━━━━━ INFORMATION PROVIDED ━━━━━

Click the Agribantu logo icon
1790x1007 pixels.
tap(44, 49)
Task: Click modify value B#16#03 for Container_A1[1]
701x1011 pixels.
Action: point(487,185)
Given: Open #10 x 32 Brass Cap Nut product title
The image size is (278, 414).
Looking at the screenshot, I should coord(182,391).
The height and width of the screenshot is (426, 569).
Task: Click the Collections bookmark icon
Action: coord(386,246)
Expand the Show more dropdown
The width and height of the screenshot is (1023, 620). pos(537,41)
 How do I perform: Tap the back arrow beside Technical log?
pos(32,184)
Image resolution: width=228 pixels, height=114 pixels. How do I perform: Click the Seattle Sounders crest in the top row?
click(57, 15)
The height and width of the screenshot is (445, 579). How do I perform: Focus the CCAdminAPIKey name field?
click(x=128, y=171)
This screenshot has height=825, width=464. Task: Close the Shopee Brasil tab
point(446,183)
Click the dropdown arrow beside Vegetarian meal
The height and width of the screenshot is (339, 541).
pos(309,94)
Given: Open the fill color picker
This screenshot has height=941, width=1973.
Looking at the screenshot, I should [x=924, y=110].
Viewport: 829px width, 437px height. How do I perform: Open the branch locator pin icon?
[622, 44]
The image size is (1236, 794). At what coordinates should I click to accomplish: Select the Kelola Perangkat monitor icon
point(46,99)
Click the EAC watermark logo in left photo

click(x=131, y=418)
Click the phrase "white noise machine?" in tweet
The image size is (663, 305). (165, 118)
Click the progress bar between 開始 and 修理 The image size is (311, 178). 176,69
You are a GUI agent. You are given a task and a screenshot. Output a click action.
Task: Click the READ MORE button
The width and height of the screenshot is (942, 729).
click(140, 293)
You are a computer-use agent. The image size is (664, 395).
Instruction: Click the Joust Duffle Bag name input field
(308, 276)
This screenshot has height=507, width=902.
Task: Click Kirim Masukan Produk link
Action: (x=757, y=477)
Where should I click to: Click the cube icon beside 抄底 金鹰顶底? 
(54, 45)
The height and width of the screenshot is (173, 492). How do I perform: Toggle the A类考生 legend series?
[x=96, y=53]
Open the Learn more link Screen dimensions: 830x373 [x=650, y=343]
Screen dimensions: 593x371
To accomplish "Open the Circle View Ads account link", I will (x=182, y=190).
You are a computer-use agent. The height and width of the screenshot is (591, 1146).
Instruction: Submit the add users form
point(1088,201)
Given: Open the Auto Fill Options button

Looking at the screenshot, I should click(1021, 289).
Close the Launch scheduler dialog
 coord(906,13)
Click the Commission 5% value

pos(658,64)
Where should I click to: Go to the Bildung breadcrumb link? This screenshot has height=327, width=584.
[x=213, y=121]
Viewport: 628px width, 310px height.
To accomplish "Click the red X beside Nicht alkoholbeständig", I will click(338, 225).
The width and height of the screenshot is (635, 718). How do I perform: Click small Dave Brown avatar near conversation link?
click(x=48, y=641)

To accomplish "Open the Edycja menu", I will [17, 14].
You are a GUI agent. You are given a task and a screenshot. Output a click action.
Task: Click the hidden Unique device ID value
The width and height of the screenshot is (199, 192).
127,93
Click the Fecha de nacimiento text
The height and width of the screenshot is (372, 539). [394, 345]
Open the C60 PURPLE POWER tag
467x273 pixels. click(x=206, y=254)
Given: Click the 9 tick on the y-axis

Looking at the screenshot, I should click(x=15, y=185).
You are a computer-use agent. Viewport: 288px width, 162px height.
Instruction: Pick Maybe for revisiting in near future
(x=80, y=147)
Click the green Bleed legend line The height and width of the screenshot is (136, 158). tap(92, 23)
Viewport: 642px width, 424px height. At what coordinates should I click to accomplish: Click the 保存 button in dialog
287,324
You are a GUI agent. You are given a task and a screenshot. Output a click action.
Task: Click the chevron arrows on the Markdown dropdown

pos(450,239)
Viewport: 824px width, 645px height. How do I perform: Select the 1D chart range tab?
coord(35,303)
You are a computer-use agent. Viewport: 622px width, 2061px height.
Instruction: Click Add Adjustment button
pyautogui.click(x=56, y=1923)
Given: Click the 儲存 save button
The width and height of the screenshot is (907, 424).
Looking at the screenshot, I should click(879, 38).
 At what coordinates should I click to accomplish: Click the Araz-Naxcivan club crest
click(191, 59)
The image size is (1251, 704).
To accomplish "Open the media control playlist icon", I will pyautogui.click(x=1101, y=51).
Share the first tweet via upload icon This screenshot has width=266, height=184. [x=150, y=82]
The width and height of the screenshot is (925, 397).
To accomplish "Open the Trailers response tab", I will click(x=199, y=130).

━━━━━

## REQUIREMENTS
Turn all of the records above into a numbered list, one line per item, with blank lines dropped.

## FINAL RESULT
1. Click the Agribantu logo icon
2. 1790x1007 pixels.
3. tap(44, 49)
4. Task: Click modify value B#16#03 for Container_A1[1]
5. 701x1011 pixels.
6. Action: point(487,185)
7. Given: Open #10 x 32 Brass Cap Nut product title
8. The image size is (278, 414).
9. Looking at the screenshot, I should coord(182,391).
10. The height and width of the screenshot is (426, 569).
11. Task: Click the Collections bookmark icon
12. Action: coord(386,246)
13. Expand the Show more dropdown
14. The width and height of the screenshot is (1023, 620). pos(537,41)
15.  How do I perform: Tap the back arrow beside Technical log?
16. pos(32,184)
17. Image resolution: width=228 pixels, height=114 pixels. How do I perform: Click the Seattle Sounders crest in the top row?
18. click(57, 15)
19. The height and width of the screenshot is (445, 579). How do I perform: Focus the CCAdminAPIKey name field?
20. click(x=128, y=171)
21. This screenshot has height=825, width=464. Task: Close the Shopee Brasil tab
22. point(446,183)
23. Click the dropdown arrow beside Vegetarian meal
24. The height and width of the screenshot is (339, 541).
25. pos(309,94)
26. Given: Open the fill color picker
27. This screenshot has height=941, width=1973.
28. Looking at the screenshot, I should [x=924, y=110].
29. Viewport: 829px width, 437px height. How do I perform: Open the branch locator pin icon?
30. [622, 44]
31. The image size is (1236, 794). At what coordinates should I click to accomplish: Select the Kelola Perangkat monitor icon
32. point(46,99)
33. Click the EAC watermark logo in left photo
34. click(x=131, y=418)
35. Click the phrase "white noise machine?" in tweet
36. The image size is (663, 305). (165, 118)
37. Click the progress bar between 開始 and 修理 The image size is (311, 178). 176,69
38. You are a GUI agent. You are given a task and a screenshot. Output a click action.
39. Task: Click the READ MORE button
40. The width and height of the screenshot is (942, 729).
41. click(140, 293)
42. You are a computer-use agent. The image size is (664, 395).
43. Instruction: Click the Joust Duffle Bag name input field
44. (308, 276)
45. This screenshot has height=507, width=902.
46. Task: Click Kirim Masukan Produk link
47. Action: (x=757, y=477)
48. Where should I click to: Click the cube icon beside 抄底 金鹰顶底? 
49. (54, 45)
50. The height and width of the screenshot is (173, 492). How do I perform: Toggle the A类考生 legend series?
51. [x=96, y=53]
52. Open the Learn more link Screen dimensions: 830x373 [x=650, y=343]
53. Screen dimensions: 593x371
54. To accomplish "Open the Circle View Ads account link", I will (x=182, y=190).
55. You are a computer-use agent. The height and width of the screenshot is (591, 1146).
56. Instruction: Submit the add users form
57. point(1088,201)
58. Given: Open the Auto Fill Options button
59. Looking at the screenshot, I should click(1021, 289).
60. Close the Launch scheduler dialog
61.  coord(906,13)
62. Click the Commission 5% value
63. pos(658,64)
64. Where should I click to: Go to the Bildung breadcrumb link? This screenshot has height=327, width=584.
65. [x=213, y=121]
66. Viewport: 628px width, 310px height.
67. To accomplish "Click the red X beside Nicht alkoholbeständig", I will click(338, 225).
68. The width and height of the screenshot is (635, 718). How do I perform: Click small Dave Brown avatar near conversation link?
69. click(x=48, y=641)
70. To accomplish "Open the Edycja menu", I will [17, 14].
71. You are a GUI agent. You are given a task and a screenshot. Output a click action.
72. Task: Click the hidden Unique device ID value
73. The width and height of the screenshot is (199, 192).
74. 127,93
75. Click the Fecha de nacimiento text
76. The height and width of the screenshot is (372, 539). [394, 345]
77. Open the C60 PURPLE POWER tag
78. 467x273 pixels. click(x=206, y=254)
79. Given: Click the 9 tick on the y-axis
80. Looking at the screenshot, I should click(x=15, y=185).
81. You are a computer-use agent. Viewport: 288px width, 162px height.
82. Instruction: Pick Maybe for revisiting in near future
83. (x=80, y=147)
84. Click the green Bleed legend line The height and width of the screenshot is (136, 158). tap(92, 23)
85. Viewport: 642px width, 424px height. At what coordinates should I click to accomplish: Click the 保存 button in dialog
86. 287,324
87. You are a GUI agent. You are given a task and a screenshot. Output a click action.
88. Task: Click the chevron arrows on the Markdown dropdown
89. pos(450,239)
90. Viewport: 824px width, 645px height. How do I perform: Select the 1D chart range tab?
91. coord(35,303)
92. You are a computer-use agent. Viewport: 622px width, 2061px height.
93. Instruction: Click Add Adjustment button
94. pyautogui.click(x=56, y=1923)
95. Given: Click the 儲存 save button
96. The width and height of the screenshot is (907, 424).
97. Looking at the screenshot, I should click(879, 38).
98.  At what coordinates should I click to accomplish: Click the Araz-Naxcivan club crest
99. click(191, 59)
100. The image size is (1251, 704).
101. To accomplish "Open the media control playlist icon", I will pyautogui.click(x=1101, y=51).
102. Share the first tweet via upload icon This screenshot has width=266, height=184. [x=150, y=82]
103. The width and height of the screenshot is (925, 397).
104. To accomplish "Open the Trailers response tab", I will click(x=199, y=130).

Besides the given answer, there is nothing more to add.